Exercise objective:
Only a number is wanted: the count of lines in this listing that contain "computer".

Study material:
○ ○ ○
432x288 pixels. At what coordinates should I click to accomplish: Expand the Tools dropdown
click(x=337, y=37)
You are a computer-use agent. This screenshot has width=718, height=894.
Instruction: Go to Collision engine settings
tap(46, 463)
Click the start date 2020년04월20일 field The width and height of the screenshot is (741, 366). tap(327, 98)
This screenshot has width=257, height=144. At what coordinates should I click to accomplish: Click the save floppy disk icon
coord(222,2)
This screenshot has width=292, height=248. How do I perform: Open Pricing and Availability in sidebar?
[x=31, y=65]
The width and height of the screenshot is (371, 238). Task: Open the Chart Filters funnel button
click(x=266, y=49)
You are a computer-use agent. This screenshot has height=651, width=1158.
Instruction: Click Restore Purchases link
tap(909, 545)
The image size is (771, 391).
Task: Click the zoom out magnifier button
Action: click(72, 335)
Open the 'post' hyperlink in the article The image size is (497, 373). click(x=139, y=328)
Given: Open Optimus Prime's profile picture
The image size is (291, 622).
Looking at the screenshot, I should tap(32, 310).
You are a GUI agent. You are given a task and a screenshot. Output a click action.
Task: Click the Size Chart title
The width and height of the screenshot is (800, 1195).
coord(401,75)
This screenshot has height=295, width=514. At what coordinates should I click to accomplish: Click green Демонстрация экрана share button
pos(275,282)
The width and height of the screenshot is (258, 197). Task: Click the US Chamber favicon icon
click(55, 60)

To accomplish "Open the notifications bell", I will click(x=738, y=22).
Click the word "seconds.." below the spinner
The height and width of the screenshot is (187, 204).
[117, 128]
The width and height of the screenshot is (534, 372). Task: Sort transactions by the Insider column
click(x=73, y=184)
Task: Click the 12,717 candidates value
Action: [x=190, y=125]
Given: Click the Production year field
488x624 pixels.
○ ○ ○
Result of this exercise:
2